ちなみに百々代は既にどちらの手続きも、識温視の魔法莢で学んでいるので一帆が主だ。
「それじゃあ僕たちは『竃と炭火亭』っていう宿屋に滞在してるから、一〇日後くらいに顔を見せてくれ」
「しっかりと休むんだよ二人共、じゃあね!」
「それではまたっ!」
「丁寧にありがとうございました」
二手に分かれて馬車を拾い一旦の別れ、「また馬車か」とうんざりする一帆の横顔を見て百々代は小さく笑う。
―――
安茂里の家に帰った百々代が荷物を置きに自室へ戻る途中、友達に出会い。
「百々代おひさ〜」
「文、おひさー。…?どうしてウチに?」
「おっ、いきなりの小姑いびりか?中々やるなー!」
「??」
「???」
互いに首を傾げる二人。
「学舎ってところに十夜と結婚しましたって手紙送ったはずなんだけど」
「暫く学舎を離れて迷宮に潜ってて、学舎に寄らずそのまま帰ってきたんだっ、…!十兄と結婚したの?!」
彼女は安茂里文、安茂里家の長子である十夜の妻である。
「見てなかったか〜、返事が来ないと思ったらそういうね。散秋の真ん中くらいに結婚したんだ、義姉としてよろしく頼むよ義妹ちゃん」
「わー、おめでとー!どうしよう、なんにもお祝い用意してないや」
「ありがと〜、でもお祝いなんていいよ。手伝いの小遣いやり繰りしてるんでしょ?」
「ふふん、既に収入があるんだよ。工房で作る新しい魔法莢の設計をしたのも私なんだから」
「へ〜、じゃあなんか貰っちゃおうかな」
「楽しみにしといてよっ!それじゃあ思い立ったがなんとやら、出かけてくるから!」
パパッと荷物を自室に押し込んでは肉体強化を起動して全力で走り去っていく。
「…今から行かなくても」
「百々代の声が聞こえた気がするんだけど…?」
「結婚祝いを買いに出ていっちゃいましたよ、お義母さん」
「手紙は読んでなかったんだね」
「学舎寄らずに帰ってきたみたいですよ」
「なるほどねぇ」
その後、百々代がたんまりと買い込んできた食材を、京子と文必死の思いで調理したとか。
―――
賑やかな食事を終えた百々代は自室机へと向かい、学舎外活動の活動報告書を書き上げていく。きっちりとした内容で書き上げれば授業を受けたことになり、成績がもらえるのだから、書かないわけにいかない。
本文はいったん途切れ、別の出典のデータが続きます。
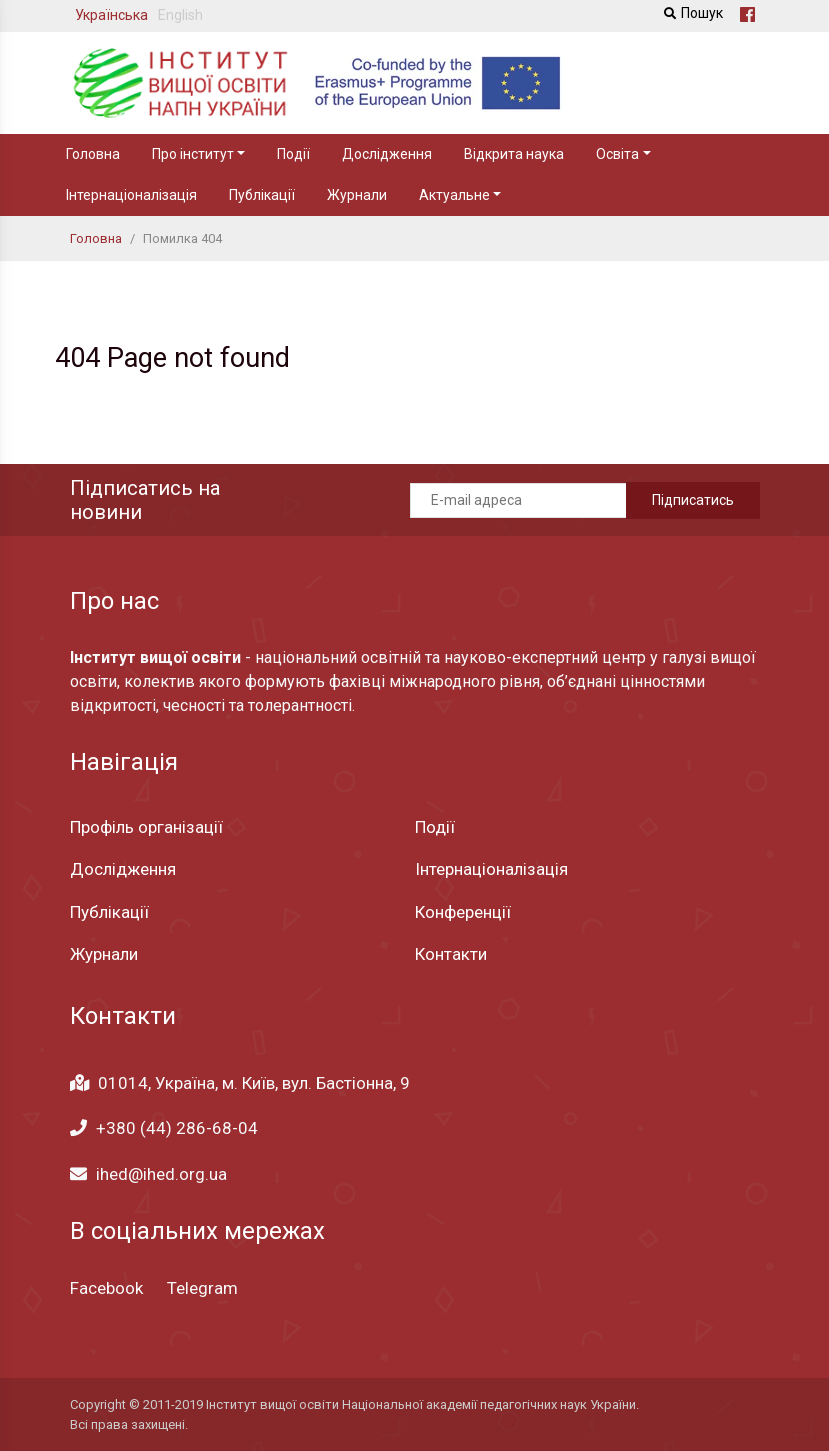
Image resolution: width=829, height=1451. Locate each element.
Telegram (202, 1288)
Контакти (451, 954)
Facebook (106, 1288)
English (180, 15)
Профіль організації (146, 827)
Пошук (691, 13)
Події (293, 154)
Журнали (357, 195)
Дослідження (387, 154)
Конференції (463, 912)
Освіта (617, 154)
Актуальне (454, 195)
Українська (111, 15)
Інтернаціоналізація (131, 195)
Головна (93, 154)
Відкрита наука (514, 154)
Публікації (262, 195)
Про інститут (193, 154)
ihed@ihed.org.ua (161, 1174)
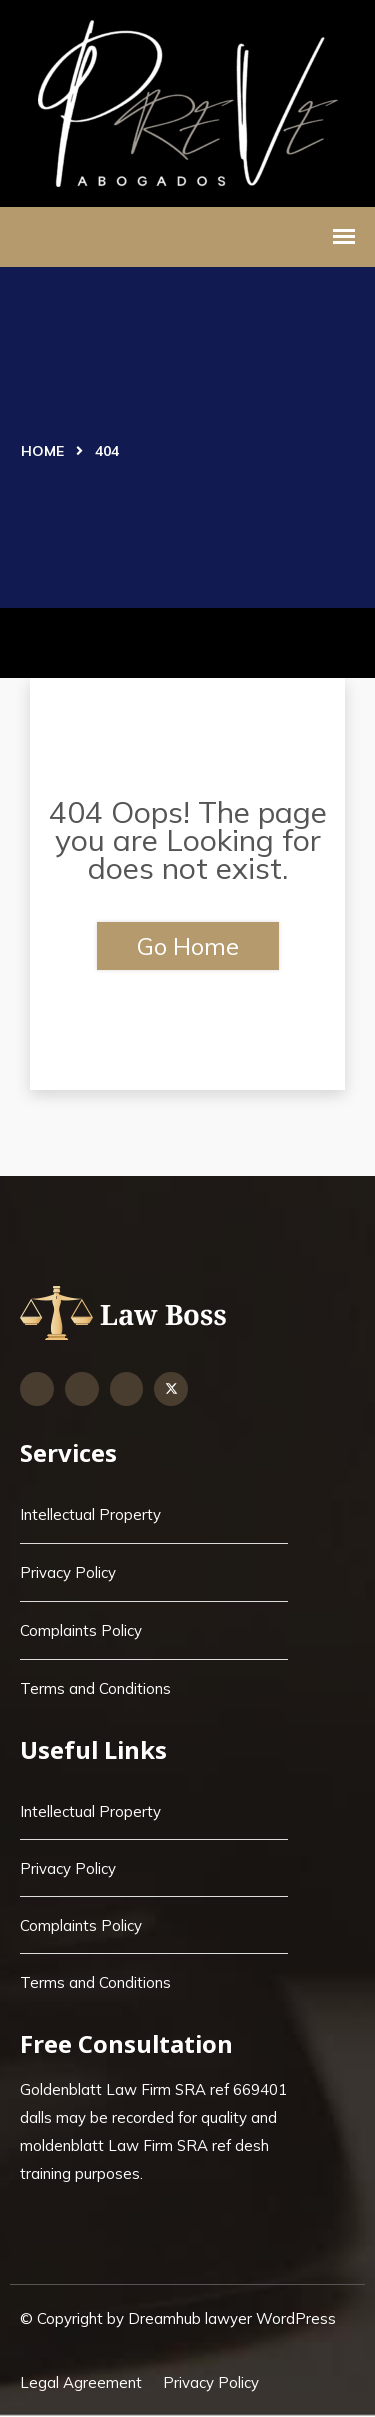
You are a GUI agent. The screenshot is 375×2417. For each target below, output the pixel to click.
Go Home (188, 946)
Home (42, 451)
とはいえ試験は完全免除とはならないために、独自で勉学を励む必要がある。それゆえに学舎外活動者は成績優秀者に限られるのだ。
報告書を書き終えた百々代は筆を置き、星星が煌く寒天の夜空を眺めては首に下がっている真鍮の勇魚取り出す。片時も手放さない、一帆から貰った大切な宝物だ。
部屋を見返せば触媒の端材や前の擲槍や纏鎧と自身の歩いてきた道程が飾られており、人としての生涯を満喫する自身に微笑む。
(前の生涯ではわからなかったけど、人として生きるのはこんなに楽しいなんてね。前世の記憶や力なんて異物でしかないけれど、おかげで十二分の楽しめているんだから不思議な巡り合わせにも感謝しないとね。三天魚様のおかげだったり、えへへ)
夜空へと微笑みを向けては、小さく礼をして灯りを消して寝台に横たわる。
―――
日を跨ぎ一帆の自室、彼もまた報告書に手を付ける一人だ。こちらお成績優秀者であり、さらさらと書き終えては使用人に渡しては学舎に届けるよう指示を出して、短い休暇をどうするか考え。
暖炉の前に椅子と小机を運び積み上げた舞台台本を読んでは、次にどんな観劇へ百々代を連れて行くかなどと思想する。彼の首にかかっている彼女お手製の玉髄山椒首飾りを取り出して、大切そうに撫でては視線を台本へ向ける。
「兄上入りますよ」
「英二か、いいぞ」
入室してきたのは英二、篠ノ井家の嫡子だ。家督も領主としても関心のない一帆は、そういった事に人一倍関心を示していた弟へと丸投げしている。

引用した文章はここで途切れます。